Raw records
--- begin ---

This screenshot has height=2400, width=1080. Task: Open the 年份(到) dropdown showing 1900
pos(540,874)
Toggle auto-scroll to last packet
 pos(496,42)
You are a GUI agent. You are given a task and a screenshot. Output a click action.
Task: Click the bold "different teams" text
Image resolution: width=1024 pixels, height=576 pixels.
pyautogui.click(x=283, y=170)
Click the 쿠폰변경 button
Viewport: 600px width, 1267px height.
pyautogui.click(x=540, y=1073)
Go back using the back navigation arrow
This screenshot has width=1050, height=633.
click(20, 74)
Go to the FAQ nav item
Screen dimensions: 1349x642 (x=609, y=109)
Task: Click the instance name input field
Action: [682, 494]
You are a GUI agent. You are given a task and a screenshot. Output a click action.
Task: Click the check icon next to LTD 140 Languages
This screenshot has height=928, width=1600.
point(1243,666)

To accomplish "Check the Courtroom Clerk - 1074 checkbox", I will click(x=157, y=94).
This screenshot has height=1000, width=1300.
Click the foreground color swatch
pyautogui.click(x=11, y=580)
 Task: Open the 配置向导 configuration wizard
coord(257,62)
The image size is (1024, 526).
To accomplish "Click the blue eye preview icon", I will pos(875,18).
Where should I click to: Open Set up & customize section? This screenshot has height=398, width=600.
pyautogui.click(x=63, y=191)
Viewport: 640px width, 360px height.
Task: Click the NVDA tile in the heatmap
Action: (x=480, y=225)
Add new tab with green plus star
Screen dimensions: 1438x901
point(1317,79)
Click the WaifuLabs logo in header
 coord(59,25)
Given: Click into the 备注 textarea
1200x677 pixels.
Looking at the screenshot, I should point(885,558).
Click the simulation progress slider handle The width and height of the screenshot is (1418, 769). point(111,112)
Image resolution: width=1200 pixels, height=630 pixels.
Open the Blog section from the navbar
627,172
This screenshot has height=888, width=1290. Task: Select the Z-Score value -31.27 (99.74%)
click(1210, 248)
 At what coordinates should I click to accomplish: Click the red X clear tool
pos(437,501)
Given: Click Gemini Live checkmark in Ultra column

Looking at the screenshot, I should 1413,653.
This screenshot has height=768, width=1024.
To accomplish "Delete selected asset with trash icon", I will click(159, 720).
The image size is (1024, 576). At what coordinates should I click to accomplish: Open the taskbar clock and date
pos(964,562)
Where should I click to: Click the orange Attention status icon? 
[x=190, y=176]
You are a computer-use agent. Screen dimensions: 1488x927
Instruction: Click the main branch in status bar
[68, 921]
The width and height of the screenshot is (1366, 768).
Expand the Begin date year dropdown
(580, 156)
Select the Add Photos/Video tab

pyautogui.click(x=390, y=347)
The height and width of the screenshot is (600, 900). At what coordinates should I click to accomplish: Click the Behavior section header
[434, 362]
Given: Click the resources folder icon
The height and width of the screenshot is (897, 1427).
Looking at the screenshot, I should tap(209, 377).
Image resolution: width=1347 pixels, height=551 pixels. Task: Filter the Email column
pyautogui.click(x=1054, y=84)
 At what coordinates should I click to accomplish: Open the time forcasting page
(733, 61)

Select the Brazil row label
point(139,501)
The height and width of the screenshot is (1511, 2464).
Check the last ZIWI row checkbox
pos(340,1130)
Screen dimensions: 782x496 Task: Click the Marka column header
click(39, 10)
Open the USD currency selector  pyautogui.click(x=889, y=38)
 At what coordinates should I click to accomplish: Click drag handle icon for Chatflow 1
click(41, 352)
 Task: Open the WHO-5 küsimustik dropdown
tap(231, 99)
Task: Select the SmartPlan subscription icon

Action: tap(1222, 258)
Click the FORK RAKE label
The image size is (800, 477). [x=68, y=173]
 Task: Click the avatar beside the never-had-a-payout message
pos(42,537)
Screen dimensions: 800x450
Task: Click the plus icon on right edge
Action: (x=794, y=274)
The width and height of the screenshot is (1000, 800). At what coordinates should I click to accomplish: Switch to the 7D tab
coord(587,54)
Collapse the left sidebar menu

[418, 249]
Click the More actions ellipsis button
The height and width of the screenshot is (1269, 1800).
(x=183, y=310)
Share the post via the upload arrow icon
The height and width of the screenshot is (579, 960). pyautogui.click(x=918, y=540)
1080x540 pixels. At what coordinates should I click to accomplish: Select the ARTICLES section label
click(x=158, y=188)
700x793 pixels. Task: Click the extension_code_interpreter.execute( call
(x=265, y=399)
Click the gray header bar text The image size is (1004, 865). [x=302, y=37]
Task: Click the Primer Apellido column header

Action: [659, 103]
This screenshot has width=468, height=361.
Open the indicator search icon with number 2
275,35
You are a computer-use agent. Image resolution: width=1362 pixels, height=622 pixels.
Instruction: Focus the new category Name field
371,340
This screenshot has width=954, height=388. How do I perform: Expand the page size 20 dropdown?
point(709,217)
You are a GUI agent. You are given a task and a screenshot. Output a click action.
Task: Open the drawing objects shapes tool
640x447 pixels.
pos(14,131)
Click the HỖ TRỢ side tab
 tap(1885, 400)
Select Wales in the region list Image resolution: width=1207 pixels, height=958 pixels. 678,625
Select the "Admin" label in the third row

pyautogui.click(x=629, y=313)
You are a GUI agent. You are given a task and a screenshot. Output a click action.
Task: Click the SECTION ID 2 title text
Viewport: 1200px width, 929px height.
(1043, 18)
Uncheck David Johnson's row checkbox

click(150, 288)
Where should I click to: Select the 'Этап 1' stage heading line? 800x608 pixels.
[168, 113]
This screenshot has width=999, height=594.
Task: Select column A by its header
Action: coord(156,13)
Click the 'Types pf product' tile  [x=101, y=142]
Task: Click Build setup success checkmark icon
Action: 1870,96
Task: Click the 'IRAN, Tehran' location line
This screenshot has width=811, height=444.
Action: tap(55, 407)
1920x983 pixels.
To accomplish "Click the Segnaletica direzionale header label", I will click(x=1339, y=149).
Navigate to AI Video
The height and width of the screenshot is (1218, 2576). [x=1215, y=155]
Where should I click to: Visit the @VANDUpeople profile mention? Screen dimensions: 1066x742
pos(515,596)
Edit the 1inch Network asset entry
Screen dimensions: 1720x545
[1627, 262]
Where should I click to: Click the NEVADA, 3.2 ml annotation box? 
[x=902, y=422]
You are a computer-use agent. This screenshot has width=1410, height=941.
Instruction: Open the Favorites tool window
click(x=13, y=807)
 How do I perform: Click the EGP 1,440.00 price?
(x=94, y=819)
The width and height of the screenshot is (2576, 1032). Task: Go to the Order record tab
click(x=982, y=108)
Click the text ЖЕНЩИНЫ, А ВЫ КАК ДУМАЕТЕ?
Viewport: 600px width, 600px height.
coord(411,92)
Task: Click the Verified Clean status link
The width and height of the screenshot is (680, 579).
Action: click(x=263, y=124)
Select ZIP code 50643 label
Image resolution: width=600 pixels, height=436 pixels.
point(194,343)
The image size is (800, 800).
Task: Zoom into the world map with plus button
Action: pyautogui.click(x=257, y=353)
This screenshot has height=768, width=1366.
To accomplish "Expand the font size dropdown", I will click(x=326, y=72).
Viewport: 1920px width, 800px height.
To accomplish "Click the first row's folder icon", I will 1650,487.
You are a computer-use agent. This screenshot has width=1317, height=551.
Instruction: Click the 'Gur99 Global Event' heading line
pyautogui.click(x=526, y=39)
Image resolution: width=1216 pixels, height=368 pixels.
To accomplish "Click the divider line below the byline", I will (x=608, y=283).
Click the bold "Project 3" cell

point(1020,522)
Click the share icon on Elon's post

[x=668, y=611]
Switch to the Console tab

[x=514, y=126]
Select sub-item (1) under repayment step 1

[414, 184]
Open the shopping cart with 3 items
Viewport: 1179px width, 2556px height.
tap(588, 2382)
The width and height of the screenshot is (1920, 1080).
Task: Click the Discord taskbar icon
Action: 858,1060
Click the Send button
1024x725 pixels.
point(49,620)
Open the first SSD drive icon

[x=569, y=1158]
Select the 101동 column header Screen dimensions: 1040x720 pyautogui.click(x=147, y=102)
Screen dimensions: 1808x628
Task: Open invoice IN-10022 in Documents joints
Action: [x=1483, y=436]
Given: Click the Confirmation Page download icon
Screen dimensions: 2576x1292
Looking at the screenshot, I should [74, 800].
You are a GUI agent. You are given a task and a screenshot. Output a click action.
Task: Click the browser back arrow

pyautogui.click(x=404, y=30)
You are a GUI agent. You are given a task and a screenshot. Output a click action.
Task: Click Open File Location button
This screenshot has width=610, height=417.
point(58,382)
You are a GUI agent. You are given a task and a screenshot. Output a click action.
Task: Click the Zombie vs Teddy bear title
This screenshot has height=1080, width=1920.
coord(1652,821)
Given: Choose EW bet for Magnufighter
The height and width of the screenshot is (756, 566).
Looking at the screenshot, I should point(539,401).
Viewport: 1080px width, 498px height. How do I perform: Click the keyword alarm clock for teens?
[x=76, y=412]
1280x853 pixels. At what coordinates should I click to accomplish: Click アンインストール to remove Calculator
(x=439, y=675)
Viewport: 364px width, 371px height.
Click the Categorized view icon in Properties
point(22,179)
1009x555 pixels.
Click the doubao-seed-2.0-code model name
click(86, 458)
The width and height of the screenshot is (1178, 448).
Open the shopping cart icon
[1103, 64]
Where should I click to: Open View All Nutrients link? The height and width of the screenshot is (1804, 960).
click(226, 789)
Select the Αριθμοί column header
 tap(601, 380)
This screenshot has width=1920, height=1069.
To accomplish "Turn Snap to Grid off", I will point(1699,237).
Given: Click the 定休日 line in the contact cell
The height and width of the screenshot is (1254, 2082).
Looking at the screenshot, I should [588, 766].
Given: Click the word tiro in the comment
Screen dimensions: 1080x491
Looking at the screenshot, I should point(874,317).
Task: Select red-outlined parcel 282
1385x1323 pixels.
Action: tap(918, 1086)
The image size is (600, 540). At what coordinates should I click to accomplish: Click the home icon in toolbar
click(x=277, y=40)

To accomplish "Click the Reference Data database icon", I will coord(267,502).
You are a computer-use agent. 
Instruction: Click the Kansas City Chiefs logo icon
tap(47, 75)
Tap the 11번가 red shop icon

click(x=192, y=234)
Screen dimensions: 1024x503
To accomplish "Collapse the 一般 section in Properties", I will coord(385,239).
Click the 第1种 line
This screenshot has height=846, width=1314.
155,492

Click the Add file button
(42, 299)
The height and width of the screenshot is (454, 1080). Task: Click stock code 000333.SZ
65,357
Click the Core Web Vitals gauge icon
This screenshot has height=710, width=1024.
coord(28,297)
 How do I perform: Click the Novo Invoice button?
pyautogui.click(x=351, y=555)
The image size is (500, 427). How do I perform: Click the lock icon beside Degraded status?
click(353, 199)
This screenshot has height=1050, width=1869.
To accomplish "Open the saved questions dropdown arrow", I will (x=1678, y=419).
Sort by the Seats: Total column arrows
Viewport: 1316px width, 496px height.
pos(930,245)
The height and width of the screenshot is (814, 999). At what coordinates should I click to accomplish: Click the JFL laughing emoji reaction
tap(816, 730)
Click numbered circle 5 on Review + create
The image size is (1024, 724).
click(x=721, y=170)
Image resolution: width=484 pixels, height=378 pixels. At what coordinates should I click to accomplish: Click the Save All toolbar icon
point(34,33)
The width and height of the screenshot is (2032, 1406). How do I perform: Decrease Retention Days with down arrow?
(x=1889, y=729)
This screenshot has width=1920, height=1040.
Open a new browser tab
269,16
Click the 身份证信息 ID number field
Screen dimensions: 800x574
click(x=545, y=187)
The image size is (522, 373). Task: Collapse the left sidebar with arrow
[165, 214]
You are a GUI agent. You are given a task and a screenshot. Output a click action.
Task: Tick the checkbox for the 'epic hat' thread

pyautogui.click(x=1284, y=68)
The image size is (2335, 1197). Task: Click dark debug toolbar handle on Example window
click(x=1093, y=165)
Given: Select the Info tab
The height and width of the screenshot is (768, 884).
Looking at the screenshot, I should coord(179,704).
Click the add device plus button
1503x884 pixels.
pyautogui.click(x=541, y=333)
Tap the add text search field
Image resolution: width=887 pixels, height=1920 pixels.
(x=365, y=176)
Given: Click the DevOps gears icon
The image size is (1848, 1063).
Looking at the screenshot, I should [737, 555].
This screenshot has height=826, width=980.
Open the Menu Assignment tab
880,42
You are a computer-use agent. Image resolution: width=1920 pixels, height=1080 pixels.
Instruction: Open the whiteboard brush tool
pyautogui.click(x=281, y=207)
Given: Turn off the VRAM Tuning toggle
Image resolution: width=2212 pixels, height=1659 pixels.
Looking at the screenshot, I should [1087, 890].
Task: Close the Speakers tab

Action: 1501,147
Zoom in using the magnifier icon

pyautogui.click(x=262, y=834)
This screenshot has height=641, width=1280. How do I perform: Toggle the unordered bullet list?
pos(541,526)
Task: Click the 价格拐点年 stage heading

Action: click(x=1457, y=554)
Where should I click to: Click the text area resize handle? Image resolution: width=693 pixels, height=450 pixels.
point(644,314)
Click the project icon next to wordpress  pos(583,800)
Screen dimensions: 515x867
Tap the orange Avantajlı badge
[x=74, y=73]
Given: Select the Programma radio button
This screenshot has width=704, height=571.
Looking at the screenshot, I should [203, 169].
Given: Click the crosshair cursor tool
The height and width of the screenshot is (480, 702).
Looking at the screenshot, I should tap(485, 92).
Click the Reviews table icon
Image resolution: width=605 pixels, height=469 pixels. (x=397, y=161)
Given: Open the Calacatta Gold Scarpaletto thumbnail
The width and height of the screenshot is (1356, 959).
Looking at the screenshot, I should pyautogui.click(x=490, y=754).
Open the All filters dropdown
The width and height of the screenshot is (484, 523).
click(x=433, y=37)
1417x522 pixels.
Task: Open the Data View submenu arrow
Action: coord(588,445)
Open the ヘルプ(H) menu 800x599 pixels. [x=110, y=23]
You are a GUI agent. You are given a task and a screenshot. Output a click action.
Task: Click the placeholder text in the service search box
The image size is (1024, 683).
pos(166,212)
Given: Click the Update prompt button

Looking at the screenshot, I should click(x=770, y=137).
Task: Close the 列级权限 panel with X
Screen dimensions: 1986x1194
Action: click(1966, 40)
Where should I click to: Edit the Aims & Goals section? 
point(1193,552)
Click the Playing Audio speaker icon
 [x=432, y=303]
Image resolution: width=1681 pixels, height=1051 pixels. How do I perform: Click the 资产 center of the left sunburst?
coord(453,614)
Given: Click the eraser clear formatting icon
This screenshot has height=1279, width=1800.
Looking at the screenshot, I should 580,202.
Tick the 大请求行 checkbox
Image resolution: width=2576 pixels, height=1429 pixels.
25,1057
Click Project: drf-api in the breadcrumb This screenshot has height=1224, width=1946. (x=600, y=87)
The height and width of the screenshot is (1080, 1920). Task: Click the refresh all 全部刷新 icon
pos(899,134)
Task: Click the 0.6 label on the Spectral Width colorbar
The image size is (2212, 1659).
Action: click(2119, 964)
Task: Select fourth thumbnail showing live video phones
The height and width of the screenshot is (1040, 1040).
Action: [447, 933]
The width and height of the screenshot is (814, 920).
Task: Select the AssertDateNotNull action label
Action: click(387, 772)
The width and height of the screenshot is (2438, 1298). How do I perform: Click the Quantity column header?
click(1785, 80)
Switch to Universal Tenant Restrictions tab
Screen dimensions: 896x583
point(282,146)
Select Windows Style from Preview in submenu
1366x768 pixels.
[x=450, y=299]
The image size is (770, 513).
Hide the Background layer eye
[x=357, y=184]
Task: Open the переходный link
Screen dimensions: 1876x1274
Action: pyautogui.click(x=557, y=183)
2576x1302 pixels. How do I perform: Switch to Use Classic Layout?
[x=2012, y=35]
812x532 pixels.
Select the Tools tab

--- end ---

Task objective
Give again the lines from the one holding "This screenshot has width=954, height=388." through the one holding "tap(1885, 400)", both included, swapping "dropdown" for "menu" and leaving everything else unchanged.

Correct output
This screenshot has width=954, height=388. How do I perform: Expand the page size 20 menu?
point(709,217)
You are a GUI agent. You are given a task and a screenshot. Output a click action.
Task: Open the drawing objects shapes tool
640x447 pixels.
pos(14,131)
Click the HỖ TRỢ side tab
 tap(1885, 400)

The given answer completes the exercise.